After some early problems such as overheating and cracked blocks, the first low-cost Ford V-8 introduced in 1932 proved to be a wonderful engine.
Ford Six 1949.jpg
The 1949 Ford Six: Faster than its V-8 sibling, but it never caught on.

After some early problems such as overheating and cracked blocks, the first low-cost Ford V-8 introduced in 1932 proved to be a wonderful engine. It was so reliable that it powered Fords for more than 20 years and continued for many more in industrial applications.

The “flathead” also became the darling of the hot-rod set, raced at Indianapolis and set records too numerous to count. From the 1930s to the ’50s, the V-8 engine became so strongly associated with Ford that when Italy’s Fiat launched its own V-8 in 1952 it called it an 8V because it believed V-8 was a Ford trademark.

But in spite of Henry Ford’s avowed opposition to six-cylinder engines, dating from the big, slow-selling 1906-’08 Ford Model K, Ford slipped a ringer into the established order in 1941 by quietly introducing a side-valve six for the American market. It displaced 3.7 litres and developed 90 horsepower, the same as the slightly smaller 3.6-litre Ford V-8.

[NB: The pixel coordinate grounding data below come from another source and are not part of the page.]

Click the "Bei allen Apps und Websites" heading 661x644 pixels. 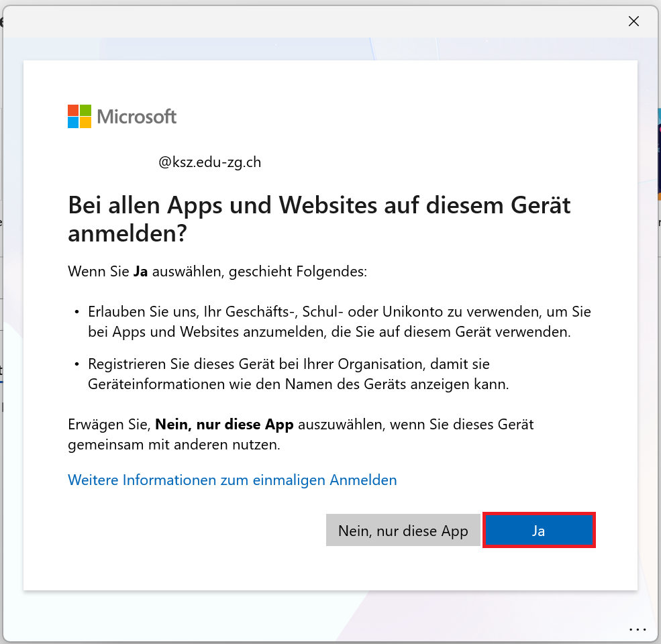point(319,205)
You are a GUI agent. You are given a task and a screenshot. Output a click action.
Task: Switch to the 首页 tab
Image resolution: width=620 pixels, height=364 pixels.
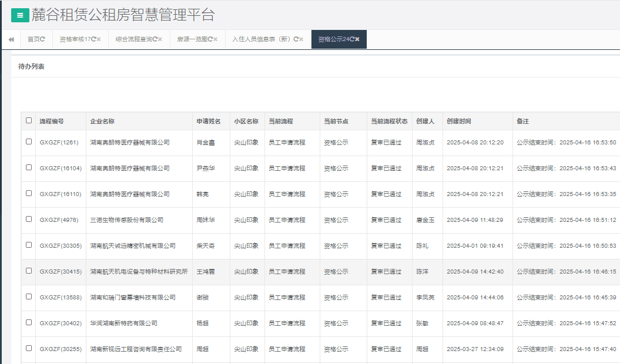click(x=34, y=39)
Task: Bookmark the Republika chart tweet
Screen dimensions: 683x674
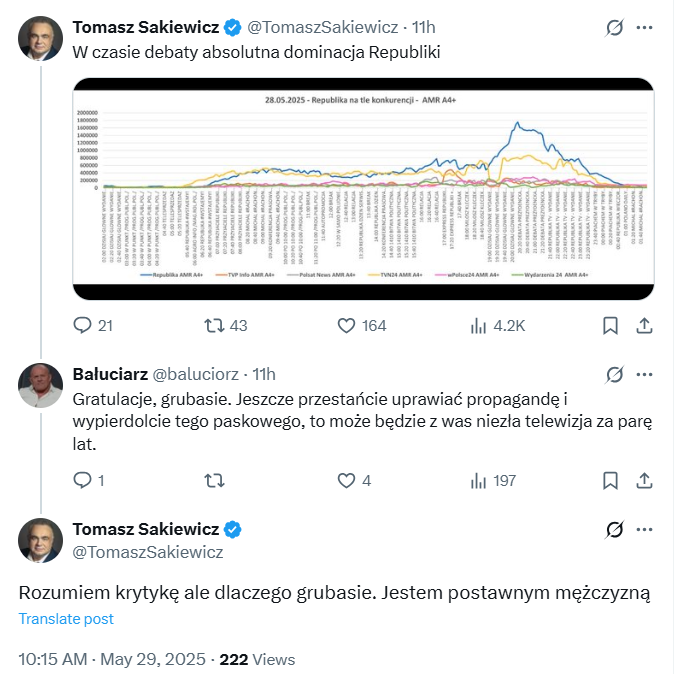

The Six’s horsepower was raised to 95 in 1948, by which time the V-8 had moved on to 100 and 3.9 litres. The Six was introduced as a lower-priced alternative to the V-8 and wasn’t given much publicity. Ford was strongly associated with V-8s, and it was seen as the mainstream performance engine.

It was, then, somewhat of a revelation in 1950 when Mechanix Illustrated’s car tester Tom McCahill reported on a Ford Six. Tom was a staunch Ford V-8 fan, having launched his pioneering road-testing career on his own new Ford V-8. It appeared in MI in February 1946.

After a 1948 Mercury, Tom bought a new 1949 Ford V-8 and had performance tuner Andy Granatelli (later of STP and Indy car fame) of Chicago hop it up to create his famous “MI Ford.” Tom reported that for a mere $121.75 it had been modified to beat the pants off the Oldsmobile 88 and Cadillac, two of America’s fastest stock cars.

Tom was such a V-8 fan that his test of the Ford Six came as a shock to him and his readers. In his famous zero-to-60 mph acceleration run, which Tom claimed he invented, the always understated McCahill wrote: “When I got a look at my stopwatch, my eyes nearly popped out of my head: 12.1 seconds … in this little crate? Impossible! I tried it again, 12 seconds flat! I was dumbfounded.”

It was indeed too good to be true. Later checking indicated that 60 mph on the Ford’s optimistic speedometer was actually only 54.38. Correcting for this, Tom got 14.9, 14.4 and 14.5 seconds, not as spectacular but still very respectable. He noted that the best he had recorded on a Ford V-8 was 13.9, and that was a fast example; 15.0 to 15.5 was about average.

“When it comes to breaking fast from a traffic light or snap passing on the highway, the Six can make the V-8 look as loggy as your Aunt Tillie after a hard day’s shopping in Macy’s bargain basement,” wrote Tom. Regarding mid-range performance, he said: “The Ford Six can tear the ears of the V-8 in acceleration and performance, right up to 75 mph [121 km/h].” But “Above 82 or 83 mph [132 or 134 km/h], the Ford six flattens out like a Chinese pancake… it finally lays down and dies at about 91 or 92 mph [146 or 148 km/h] tops.” The Ford Six proved to be economical, too, by winning its class in the Grand Canyon economy run.

But in spite of its excellent performance and good gasoline mileage, the Ford Six never gained much popularity. Estimates put it at no more than 15 per cent of total Ford sales. In spite of this, Ford stuck with it.

In 1952 the side-valve six was replaced by a new overhead-valve six, which Road & Track reported was also quicker than the V-8. But buyers were imprinted with Ford as a V-8 car, and its overwhelming popular continued.

Overshadowed as it was, that early Ford Six carved its own tiny place in automotive history by being a sleeper that was able to out-jump its famous V-8-engined sibling, considered one of the faster American stock cars of its day.